Dataset entries:
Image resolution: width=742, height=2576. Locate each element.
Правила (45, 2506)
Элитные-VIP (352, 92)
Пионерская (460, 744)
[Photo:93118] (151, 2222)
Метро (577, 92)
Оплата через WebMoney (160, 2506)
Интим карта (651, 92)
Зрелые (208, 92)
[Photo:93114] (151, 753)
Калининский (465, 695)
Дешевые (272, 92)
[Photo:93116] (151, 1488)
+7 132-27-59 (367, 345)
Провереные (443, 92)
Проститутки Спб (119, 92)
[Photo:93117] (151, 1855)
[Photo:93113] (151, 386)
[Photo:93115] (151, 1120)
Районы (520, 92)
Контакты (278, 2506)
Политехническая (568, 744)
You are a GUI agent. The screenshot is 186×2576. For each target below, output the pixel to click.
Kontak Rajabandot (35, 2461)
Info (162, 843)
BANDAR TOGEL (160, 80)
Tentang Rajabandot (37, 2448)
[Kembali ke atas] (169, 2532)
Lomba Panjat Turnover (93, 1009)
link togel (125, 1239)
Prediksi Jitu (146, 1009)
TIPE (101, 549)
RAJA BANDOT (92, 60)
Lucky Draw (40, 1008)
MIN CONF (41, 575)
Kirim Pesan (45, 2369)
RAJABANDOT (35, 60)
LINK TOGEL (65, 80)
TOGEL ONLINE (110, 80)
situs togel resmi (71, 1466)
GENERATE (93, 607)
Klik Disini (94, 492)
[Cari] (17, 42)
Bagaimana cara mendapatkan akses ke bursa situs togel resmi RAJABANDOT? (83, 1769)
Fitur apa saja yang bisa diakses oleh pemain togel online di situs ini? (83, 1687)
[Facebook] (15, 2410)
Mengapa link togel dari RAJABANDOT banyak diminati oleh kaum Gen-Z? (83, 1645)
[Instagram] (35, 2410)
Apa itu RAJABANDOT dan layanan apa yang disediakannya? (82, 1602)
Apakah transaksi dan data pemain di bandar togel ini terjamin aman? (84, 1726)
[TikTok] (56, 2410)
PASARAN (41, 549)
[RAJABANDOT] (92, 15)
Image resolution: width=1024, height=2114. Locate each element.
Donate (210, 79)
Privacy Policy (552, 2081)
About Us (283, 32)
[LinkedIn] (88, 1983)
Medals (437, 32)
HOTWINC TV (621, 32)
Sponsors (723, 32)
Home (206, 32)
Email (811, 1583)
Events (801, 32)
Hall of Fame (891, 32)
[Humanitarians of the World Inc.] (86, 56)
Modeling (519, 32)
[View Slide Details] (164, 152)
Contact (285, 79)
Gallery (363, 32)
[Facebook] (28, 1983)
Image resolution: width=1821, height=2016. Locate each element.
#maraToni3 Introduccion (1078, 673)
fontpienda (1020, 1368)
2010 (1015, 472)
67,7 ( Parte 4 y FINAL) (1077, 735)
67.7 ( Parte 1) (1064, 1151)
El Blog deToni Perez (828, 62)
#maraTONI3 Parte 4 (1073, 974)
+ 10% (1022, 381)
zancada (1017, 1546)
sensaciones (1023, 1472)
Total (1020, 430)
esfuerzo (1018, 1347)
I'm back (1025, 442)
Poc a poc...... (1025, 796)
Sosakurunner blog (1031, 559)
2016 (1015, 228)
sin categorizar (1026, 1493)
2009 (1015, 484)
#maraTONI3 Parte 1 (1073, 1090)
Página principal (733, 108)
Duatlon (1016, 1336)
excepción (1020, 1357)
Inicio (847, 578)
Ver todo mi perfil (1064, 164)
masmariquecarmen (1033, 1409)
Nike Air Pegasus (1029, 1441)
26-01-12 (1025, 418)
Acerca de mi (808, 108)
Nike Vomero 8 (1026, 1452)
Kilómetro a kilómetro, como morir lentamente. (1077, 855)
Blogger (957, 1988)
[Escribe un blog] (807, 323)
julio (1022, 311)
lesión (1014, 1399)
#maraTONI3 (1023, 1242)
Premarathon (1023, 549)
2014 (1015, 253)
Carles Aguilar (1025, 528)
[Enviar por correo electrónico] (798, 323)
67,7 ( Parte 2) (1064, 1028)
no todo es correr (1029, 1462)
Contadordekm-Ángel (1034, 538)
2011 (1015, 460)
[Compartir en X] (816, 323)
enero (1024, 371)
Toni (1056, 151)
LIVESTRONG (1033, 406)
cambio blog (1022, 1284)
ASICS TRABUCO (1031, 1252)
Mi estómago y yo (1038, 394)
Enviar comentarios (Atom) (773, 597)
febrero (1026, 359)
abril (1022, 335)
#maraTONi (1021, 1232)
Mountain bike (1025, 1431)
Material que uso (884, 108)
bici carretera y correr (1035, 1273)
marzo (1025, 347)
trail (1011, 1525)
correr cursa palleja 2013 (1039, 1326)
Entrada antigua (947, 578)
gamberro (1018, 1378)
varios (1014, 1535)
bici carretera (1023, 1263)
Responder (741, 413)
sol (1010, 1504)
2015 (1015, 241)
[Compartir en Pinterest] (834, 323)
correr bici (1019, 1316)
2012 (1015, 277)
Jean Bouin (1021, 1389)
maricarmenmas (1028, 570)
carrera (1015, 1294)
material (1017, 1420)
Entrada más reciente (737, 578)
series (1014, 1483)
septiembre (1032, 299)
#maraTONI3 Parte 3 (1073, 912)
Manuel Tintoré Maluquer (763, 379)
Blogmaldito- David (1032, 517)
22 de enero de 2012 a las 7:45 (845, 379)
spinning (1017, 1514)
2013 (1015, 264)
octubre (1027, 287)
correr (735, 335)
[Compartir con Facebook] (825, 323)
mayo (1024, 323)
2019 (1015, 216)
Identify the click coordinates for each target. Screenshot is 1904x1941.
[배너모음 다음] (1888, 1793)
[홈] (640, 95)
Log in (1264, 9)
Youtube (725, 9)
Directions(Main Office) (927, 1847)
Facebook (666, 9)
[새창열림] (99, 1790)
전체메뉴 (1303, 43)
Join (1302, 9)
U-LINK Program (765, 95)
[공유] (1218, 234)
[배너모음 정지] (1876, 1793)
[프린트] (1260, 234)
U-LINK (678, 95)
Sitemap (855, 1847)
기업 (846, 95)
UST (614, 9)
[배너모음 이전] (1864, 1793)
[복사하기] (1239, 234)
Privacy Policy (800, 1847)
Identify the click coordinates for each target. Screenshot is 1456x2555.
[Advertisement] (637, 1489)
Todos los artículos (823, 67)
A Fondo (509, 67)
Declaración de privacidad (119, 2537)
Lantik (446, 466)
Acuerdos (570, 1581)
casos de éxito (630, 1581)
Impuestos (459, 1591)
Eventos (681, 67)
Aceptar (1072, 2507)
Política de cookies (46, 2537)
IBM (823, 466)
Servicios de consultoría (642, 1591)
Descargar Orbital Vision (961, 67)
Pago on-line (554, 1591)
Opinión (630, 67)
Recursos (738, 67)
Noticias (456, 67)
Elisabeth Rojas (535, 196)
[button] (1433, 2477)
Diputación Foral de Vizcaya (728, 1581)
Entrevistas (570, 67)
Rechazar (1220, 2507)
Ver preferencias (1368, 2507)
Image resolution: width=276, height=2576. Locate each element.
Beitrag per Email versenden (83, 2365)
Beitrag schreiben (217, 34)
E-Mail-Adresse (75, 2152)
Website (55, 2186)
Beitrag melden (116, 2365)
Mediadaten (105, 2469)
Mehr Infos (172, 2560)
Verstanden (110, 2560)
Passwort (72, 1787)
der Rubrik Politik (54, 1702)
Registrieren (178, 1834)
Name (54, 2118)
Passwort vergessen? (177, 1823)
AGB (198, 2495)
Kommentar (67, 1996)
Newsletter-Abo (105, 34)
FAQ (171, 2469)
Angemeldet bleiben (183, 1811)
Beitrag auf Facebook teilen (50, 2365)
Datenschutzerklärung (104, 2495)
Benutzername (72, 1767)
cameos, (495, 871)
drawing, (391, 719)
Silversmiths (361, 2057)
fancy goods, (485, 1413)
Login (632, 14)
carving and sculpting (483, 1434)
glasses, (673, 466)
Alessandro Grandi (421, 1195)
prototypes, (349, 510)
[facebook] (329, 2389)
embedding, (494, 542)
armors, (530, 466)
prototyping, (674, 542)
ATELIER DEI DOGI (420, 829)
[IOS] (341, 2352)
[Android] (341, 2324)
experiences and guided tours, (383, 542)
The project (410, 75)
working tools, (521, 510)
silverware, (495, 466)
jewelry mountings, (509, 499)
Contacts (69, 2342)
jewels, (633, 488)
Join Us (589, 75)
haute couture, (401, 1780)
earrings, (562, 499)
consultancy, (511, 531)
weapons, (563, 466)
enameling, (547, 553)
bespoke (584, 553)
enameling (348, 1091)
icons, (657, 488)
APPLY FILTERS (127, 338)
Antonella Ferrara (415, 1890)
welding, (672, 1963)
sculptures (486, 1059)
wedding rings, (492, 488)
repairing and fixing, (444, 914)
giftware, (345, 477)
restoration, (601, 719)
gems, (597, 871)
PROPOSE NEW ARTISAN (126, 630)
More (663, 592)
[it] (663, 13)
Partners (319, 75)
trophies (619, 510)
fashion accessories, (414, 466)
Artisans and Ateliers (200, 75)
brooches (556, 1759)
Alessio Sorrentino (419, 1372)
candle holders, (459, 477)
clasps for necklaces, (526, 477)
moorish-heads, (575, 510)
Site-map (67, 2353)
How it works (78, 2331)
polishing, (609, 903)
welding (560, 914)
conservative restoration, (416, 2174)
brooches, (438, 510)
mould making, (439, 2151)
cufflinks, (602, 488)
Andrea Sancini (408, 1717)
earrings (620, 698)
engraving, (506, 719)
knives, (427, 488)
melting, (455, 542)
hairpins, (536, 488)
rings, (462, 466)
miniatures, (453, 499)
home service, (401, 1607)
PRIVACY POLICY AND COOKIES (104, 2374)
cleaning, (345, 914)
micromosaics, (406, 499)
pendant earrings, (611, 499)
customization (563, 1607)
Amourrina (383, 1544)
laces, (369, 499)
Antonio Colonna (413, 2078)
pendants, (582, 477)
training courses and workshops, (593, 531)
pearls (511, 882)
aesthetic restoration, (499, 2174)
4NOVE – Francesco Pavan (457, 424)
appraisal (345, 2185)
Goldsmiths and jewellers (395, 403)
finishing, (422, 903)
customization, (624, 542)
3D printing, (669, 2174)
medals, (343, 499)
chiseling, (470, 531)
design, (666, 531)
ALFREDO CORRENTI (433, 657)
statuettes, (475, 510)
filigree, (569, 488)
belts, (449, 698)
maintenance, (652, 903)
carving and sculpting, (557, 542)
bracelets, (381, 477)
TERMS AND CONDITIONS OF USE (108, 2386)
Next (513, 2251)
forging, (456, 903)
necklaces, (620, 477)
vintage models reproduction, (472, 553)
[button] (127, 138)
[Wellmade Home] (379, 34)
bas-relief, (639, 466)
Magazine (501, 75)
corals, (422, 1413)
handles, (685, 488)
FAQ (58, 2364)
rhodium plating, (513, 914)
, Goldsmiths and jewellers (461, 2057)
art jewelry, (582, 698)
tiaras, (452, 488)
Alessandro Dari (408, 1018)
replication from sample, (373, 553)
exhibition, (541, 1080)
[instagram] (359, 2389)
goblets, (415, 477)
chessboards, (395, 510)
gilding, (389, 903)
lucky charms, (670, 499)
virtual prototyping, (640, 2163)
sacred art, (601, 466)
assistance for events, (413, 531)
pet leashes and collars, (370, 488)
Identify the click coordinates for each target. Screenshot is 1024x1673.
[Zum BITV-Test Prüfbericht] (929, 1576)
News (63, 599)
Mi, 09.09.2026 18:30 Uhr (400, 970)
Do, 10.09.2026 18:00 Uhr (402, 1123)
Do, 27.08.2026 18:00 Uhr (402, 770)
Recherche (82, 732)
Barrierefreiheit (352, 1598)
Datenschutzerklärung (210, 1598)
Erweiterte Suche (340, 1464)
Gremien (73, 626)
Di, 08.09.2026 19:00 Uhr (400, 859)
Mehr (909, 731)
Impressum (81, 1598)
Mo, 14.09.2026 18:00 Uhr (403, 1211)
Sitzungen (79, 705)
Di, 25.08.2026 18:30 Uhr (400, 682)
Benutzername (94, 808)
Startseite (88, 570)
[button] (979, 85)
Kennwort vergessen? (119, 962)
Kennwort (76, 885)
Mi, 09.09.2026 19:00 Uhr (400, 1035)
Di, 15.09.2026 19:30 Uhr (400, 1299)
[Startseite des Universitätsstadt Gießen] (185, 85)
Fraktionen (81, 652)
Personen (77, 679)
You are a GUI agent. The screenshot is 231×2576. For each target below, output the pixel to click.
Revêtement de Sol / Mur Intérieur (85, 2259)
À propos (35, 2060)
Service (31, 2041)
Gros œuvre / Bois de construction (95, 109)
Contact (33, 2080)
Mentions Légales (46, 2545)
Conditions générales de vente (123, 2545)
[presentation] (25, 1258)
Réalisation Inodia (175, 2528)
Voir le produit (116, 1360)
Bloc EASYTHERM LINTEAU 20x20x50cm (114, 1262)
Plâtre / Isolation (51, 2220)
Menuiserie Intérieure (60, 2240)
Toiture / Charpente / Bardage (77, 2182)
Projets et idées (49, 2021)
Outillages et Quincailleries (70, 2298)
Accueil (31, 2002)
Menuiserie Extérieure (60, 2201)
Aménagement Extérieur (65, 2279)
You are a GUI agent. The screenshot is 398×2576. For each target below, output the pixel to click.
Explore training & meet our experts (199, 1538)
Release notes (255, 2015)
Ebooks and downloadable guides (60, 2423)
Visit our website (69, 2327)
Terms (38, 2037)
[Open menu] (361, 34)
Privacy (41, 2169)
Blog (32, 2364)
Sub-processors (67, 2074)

- _Assigned task_:
Repeat the lines from the first one in the records through the line containing "Дешевые (272, 92)", exactly as written, and nothing else.

- _Written response_:
Image resolution: width=742, height=2576. Locate each element.
Правила (45, 2506)
Элитные-VIP (352, 92)
Пионерская (460, 744)
[Photo:93118] (151, 2222)
Метро (577, 92)
Оплата через WebMoney (160, 2506)
Интим карта (651, 92)
Зрелые (208, 92)
[Photo:93114] (151, 753)
Калининский (465, 695)
Дешевые (272, 92)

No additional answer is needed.